§ Exercise requirements: Every record, down to the last line, must be given again exactly.

Dataset entries:
:::::

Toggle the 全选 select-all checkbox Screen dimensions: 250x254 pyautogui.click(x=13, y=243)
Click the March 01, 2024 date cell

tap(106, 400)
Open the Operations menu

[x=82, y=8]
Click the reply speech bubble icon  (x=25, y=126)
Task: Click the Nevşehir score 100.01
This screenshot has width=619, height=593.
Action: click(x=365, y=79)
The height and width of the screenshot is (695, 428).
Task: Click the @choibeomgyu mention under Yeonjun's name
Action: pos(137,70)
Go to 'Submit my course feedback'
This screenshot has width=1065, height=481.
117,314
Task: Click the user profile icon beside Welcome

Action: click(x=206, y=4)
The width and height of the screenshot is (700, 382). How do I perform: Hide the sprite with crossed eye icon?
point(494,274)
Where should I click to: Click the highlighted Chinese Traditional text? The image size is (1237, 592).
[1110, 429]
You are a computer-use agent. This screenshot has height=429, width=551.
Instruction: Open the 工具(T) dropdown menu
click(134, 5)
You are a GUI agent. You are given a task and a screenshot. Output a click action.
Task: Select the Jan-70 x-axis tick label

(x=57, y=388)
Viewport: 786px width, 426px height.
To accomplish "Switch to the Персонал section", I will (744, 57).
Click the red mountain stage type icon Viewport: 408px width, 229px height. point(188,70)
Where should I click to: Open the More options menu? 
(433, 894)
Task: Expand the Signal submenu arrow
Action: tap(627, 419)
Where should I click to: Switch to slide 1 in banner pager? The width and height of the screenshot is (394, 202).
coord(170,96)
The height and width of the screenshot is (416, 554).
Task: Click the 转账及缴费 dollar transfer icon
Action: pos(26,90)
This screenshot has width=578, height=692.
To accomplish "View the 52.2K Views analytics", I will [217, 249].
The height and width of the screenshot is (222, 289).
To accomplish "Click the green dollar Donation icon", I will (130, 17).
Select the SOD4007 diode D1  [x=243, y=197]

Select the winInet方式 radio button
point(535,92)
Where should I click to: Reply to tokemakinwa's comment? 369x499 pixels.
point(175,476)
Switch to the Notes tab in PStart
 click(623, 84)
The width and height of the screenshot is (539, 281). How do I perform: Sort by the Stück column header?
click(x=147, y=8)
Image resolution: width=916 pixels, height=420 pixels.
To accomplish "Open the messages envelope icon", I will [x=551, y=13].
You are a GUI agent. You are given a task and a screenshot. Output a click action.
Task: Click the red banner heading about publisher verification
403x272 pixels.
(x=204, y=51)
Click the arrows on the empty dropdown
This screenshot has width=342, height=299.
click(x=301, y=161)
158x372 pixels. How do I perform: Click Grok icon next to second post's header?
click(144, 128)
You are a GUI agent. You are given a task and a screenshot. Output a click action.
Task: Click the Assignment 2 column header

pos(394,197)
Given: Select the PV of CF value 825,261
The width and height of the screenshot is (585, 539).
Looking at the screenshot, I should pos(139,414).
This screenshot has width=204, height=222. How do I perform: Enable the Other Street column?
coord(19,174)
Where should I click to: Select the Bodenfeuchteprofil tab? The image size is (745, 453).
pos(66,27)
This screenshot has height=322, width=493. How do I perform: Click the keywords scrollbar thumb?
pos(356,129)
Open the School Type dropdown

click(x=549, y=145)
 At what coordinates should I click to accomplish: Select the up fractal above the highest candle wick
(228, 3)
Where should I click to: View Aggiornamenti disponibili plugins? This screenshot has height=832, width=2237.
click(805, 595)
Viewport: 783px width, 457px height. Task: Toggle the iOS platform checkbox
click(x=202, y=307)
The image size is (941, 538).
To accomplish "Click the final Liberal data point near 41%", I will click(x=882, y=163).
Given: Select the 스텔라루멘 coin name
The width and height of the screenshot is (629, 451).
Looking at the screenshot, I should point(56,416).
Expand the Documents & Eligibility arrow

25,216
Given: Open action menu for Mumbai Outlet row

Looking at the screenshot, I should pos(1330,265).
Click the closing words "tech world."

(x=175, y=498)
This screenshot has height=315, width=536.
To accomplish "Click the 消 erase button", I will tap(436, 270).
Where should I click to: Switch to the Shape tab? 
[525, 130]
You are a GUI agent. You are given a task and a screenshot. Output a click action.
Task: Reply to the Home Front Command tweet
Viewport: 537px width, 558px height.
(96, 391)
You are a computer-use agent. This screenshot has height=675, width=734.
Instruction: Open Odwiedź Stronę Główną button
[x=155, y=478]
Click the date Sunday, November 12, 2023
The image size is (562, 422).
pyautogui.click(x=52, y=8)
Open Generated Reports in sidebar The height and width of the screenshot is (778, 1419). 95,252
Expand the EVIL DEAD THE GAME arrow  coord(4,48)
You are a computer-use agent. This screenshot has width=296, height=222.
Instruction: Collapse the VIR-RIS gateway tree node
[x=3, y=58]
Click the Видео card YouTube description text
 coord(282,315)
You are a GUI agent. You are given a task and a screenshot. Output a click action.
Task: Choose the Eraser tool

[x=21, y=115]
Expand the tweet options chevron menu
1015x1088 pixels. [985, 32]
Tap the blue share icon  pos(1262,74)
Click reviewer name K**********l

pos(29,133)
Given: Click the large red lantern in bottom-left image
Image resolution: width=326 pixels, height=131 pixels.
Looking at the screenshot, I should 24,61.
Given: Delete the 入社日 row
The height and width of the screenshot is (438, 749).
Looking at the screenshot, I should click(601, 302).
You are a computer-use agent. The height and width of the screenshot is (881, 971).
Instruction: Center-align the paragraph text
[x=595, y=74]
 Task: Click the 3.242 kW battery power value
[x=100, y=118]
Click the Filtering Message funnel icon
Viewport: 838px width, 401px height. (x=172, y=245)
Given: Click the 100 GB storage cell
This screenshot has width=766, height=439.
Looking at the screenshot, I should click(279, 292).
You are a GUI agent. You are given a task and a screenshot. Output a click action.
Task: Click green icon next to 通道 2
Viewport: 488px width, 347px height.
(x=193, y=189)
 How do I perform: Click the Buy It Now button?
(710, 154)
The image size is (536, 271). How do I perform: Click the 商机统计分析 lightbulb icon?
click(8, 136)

:::::

§ Response for this exercise:
Toggle the 全选 select-all checkbox Screen dimensions: 250x254 pyautogui.click(x=13, y=243)
Click the March 01, 2024 date cell

tap(106, 400)
Open the Operations menu

[x=82, y=8]
Click the reply speech bubble icon  (x=25, y=126)
Task: Click the Nevşehir score 100.01
This screenshot has width=619, height=593.
Action: click(x=365, y=79)
The height and width of the screenshot is (695, 428).
Task: Click the @choibeomgyu mention under Yeonjun's name
Action: pos(137,70)
Go to 'Submit my course feedback'
This screenshot has width=1065, height=481.
117,314
Task: Click the user profile icon beside Welcome

Action: click(x=206, y=4)
The width and height of the screenshot is (700, 382). How do I perform: Hide the sprite with crossed eye icon?
point(494,274)
Where should I click to: Click the highlighted Chinese Traditional text? The image size is (1237, 592).
[1110, 429]
You are a computer-use agent. This screenshot has height=429, width=551.
Instruction: Open the 工具(T) dropdown menu
click(134, 5)
You are a GUI agent. You are given a task and a screenshot. Output a click action.
Task: Select the Jan-70 x-axis tick label

(x=57, y=388)
Viewport: 786px width, 426px height.
To accomplish "Switch to the Персонал section", I will (744, 57).
Click the red mountain stage type icon Viewport: 408px width, 229px height. point(188,70)
Where should I click to: Open the More options menu? 
(433, 894)
Task: Expand the Signal submenu arrow
Action: tap(627, 419)
Where should I click to: Switch to slide 1 in banner pager? The width and height of the screenshot is (394, 202).
coord(170,96)
The height and width of the screenshot is (416, 554).
Task: Click the 转账及缴费 dollar transfer icon
Action: pos(26,90)
This screenshot has width=578, height=692.
To accomplish "View the 52.2K Views analytics", I will [217, 249].
The height and width of the screenshot is (222, 289).
To accomplish "Click the green dollar Donation icon", I will (130, 17).
Select the SOD4007 diode D1  [x=243, y=197]

Select the winInet方式 radio button
point(535,92)
Where should I click to: Reply to tokemakinwa's comment? 369x499 pixels.
point(175,476)
Switch to the Notes tab in PStart
 click(623, 84)
The width and height of the screenshot is (539, 281). How do I perform: Sort by the Stück column header?
click(x=147, y=8)
Image resolution: width=916 pixels, height=420 pixels.
To accomplish "Open the messages envelope icon", I will [x=551, y=13].
You are a GUI agent. You are given a task and a screenshot. Output a click action.
Task: Click the red banner heading about publisher verification
403x272 pixels.
(x=204, y=51)
Click the arrows on the empty dropdown
This screenshot has width=342, height=299.
click(x=301, y=161)
158x372 pixels. How do I perform: Click Grok icon next to second post's header?
click(144, 128)
You are a GUI agent. You are given a task and a screenshot. Output a click action.
Task: Click the Assignment 2 column header

pos(394,197)
Given: Select the PV of CF value 825,261
The width and height of the screenshot is (585, 539).
Looking at the screenshot, I should pos(139,414).
This screenshot has width=204, height=222. How do I perform: Enable the Other Street column?
coord(19,174)
Where should I click to: Select the Bodenfeuchteprofil tab? The image size is (745, 453).
pos(66,27)
This screenshot has height=322, width=493. How do I perform: Click the keywords scrollbar thumb?
pos(356,129)
Open the School Type dropdown

click(x=549, y=145)
 At what coordinates should I click to accomplish: Select the up fractal above the highest candle wick
(228, 3)
Where should I click to: View Aggiornamenti disponibili plugins? This screenshot has height=832, width=2237.
click(805, 595)
Viewport: 783px width, 457px height. Task: Toggle the iOS platform checkbox
click(x=202, y=307)
The image size is (941, 538).
To accomplish "Click the final Liberal data point near 41%", I will click(x=882, y=163).
Given: Select the 스텔라루멘 coin name
The width and height of the screenshot is (629, 451).
Looking at the screenshot, I should point(56,416).
Expand the Documents & Eligibility arrow

25,216
Given: Open action menu for Mumbai Outlet row

Looking at the screenshot, I should pos(1330,265).
Click the closing words "tech world."

(x=175, y=498)
This screenshot has height=315, width=536.
To accomplish "Click the 消 erase button", I will tap(436, 270).
Where should I click to: Switch to the Shape tab? 
[525, 130]
You are a GUI agent. You are given a task and a screenshot. Output a click action.
Task: Reply to the Home Front Command tweet
Viewport: 537px width, 558px height.
(96, 391)
You are a computer-use agent. This screenshot has height=675, width=734.
Instruction: Open Odwiedź Stronę Główną button
[x=155, y=478]
Click the date Sunday, November 12, 2023
The image size is (562, 422).
pyautogui.click(x=52, y=8)
Open Generated Reports in sidebar The height and width of the screenshot is (778, 1419). 95,252
Expand the EVIL DEAD THE GAME arrow  coord(4,48)
You are a computer-use agent. This screenshot has width=296, height=222.
Instruction: Collapse the VIR-RIS gateway tree node
[x=3, y=58]
Click the Видео card YouTube description text
 coord(282,315)
You are a GUI agent. You are given a task and a screenshot. Output a click action.
Task: Choose the Eraser tool

[x=21, y=115]
Expand the tweet options chevron menu
1015x1088 pixels. [985, 32]
Tap the blue share icon  pos(1262,74)
Click reviewer name K**********l

pos(29,133)
Given: Click the large red lantern in bottom-left image
Image resolution: width=326 pixels, height=131 pixels.
Looking at the screenshot, I should 24,61.
Given: Delete the 入社日 row
The height and width of the screenshot is (438, 749).
Looking at the screenshot, I should click(601, 302).
You are a computer-use agent. The height and width of the screenshot is (881, 971).
Instruction: Center-align the paragraph text
[x=595, y=74]
 Task: Click the 3.242 kW battery power value
[x=100, y=118]
Click the Filtering Message funnel icon
Viewport: 838px width, 401px height. (x=172, y=245)
Given: Click the 100 GB storage cell
This screenshot has width=766, height=439.
Looking at the screenshot, I should click(279, 292).
You are a GUI agent. You are given a task and a screenshot. Output a click action.
Task: Click green icon next to 通道 2
Viewport: 488px width, 347px height.
(x=193, y=189)
 How do I perform: Click the Buy It Now button?
(710, 154)
The image size is (536, 271). How do I perform: Click the 商机统计分析 lightbulb icon?
click(8, 136)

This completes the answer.